Demo for @decorator :

 deco = makeRegisteringDecorator(deco) class Test2(object): @deco def method(self): pass @deco2() def method2(self): pass def methodsWithDecorator(cls, decorator): """ Returns all methods in CLS with DECORATOR as the outermost decorator. DECORATOR must be a "registering decorator"; one can make any decorator "registering" via the makeRegisteringDecorator function. """ for maybeDecorated in cls.__dict__.values(): if hasattr(maybeDecorated, 'decorator'): if maybeDecorated.decorator == decorator: print(maybeDecorated) yield maybeDecorated 

It works!:

 >>> print(list( methodsWithDecorator(Test2, deco) )) [<function method at 0x7d62f8>] 

However, the “registered decorator” must be an external designer , otherwise the .decorator annotation will be lost. For example, in a train

 @decoOutermost @deco @decoInnermost def func(): ... 

you can only see the metadata that decoOutermost provides if we do not reference the “more internal” wrappers.

sidenote: the above method can also create a .decorator that tracks the entire stack of applied decorators and input functions and decorator-factory arguments . =) For example, if you are considering a missing line R.original = func , you can use this method to track all layers of the shell. This is personally what I would do if I wrote a decorator library, because it allows a deep introspection.

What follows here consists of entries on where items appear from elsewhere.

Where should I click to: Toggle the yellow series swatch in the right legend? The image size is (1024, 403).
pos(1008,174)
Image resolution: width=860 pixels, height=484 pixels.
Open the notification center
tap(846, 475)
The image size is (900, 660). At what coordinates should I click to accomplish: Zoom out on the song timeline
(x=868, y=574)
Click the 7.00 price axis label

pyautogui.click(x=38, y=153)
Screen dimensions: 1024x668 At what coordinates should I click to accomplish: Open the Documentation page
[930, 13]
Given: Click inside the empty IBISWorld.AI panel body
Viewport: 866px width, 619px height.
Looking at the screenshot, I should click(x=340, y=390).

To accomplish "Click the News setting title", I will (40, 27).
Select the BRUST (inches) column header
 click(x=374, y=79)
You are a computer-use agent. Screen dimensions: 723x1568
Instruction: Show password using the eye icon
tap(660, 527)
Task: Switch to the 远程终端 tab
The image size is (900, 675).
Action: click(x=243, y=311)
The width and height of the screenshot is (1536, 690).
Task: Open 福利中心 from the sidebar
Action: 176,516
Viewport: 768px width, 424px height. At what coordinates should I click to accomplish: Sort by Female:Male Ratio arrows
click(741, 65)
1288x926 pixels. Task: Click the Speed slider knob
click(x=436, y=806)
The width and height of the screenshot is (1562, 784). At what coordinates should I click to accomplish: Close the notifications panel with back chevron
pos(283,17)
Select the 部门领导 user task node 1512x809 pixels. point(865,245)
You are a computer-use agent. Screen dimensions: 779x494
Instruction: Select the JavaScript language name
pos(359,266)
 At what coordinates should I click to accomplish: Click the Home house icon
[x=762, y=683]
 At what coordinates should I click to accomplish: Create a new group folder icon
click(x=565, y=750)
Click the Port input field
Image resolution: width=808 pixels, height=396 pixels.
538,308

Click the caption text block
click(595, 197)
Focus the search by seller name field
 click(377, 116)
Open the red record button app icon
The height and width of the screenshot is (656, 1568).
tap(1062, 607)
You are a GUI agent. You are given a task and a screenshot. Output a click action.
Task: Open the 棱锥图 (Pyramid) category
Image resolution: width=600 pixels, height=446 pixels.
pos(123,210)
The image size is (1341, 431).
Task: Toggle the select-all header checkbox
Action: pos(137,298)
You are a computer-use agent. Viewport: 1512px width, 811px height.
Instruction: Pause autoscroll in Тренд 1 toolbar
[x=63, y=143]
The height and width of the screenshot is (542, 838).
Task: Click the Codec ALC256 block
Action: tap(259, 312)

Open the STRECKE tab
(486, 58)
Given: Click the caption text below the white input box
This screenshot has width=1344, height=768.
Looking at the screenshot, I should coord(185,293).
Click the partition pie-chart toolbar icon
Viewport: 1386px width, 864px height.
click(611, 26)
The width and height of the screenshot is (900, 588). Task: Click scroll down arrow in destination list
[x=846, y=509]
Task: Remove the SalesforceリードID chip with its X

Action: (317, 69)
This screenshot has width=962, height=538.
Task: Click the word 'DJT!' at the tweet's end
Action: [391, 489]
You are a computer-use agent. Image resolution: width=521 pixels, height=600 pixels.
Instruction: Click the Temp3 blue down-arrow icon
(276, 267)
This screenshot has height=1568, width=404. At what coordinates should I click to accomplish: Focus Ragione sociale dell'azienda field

There is also a difference between @foo and @bar(...) . While they are "decorator idols," as defined in the specification, note that foo is a decorator, and bar(...) returns a dynamically created decorator, which is then applied. Thus, you will need a separate makeRegisteringDecoratorFactory function, which is somewhat similar to makeRegisteringDecorator , but even MORE META:

 def makeRegisteringDecoratorFactory(foreignDecoratorFactory): def newDecoratorFactory(*args, **kw): oldGeneratedDecorator = foreignDecoratorFactory(*args, **kw) def newGeneratedDecorator(func): modifiedFunc = oldGeneratedDecorator(func) modifiedFunc.decorator = newDecoratorFactory # keep track of decorator return modifiedFunc return newGeneratedDecorator newDecoratorFactory.__name__ = foreignDecoratorFactory.__name__ newDecoratorFactory.__doc__ = foreignDecoratorFactory.__doc__ return newDecoratorFactory 

Demo for @decorator(...) :

 def deco2(): def simpleDeco(func): return func return simpleDeco deco2 = makeRegisteringDecoratorFactory(deco2) print(deco2.__name__) # RESULT: 'deco2' @deco2() def f(): pass 

This shell generator factory also works:

 >>> print(f.decorator) <function deco2 at 0x6a6408> 

bonus Even try the following with method # 3:

 def getDecorator(): # let do some dispatching! return deco class Test3(object): @getDecorator() def method(self): pass @deco2() def method2(self): pass 

Result:

 >>> print(list( methodsWithDecorator(Test3, deco) )) [<function method at 0x7d62f8>] 

As you can see, unlike method2, @deco is correctly recognized, although it was never explicitly written in the class. Unlike method2, this will also work if the method is added at runtime (manually, through a metaclass, etc.) or inherited.

Remember that you can also decorate a class, so if you enlighten a decorator that is used to decorate methods and classes, then write the class in the body of the class you want to analyze, then methodsWithDecorator will return the decorated classes, and also decorated methods. You can consider this function, but you can easily write logic to ignore it by examining the argument to the decorator, i.e. .original , to achieve the desired semantics.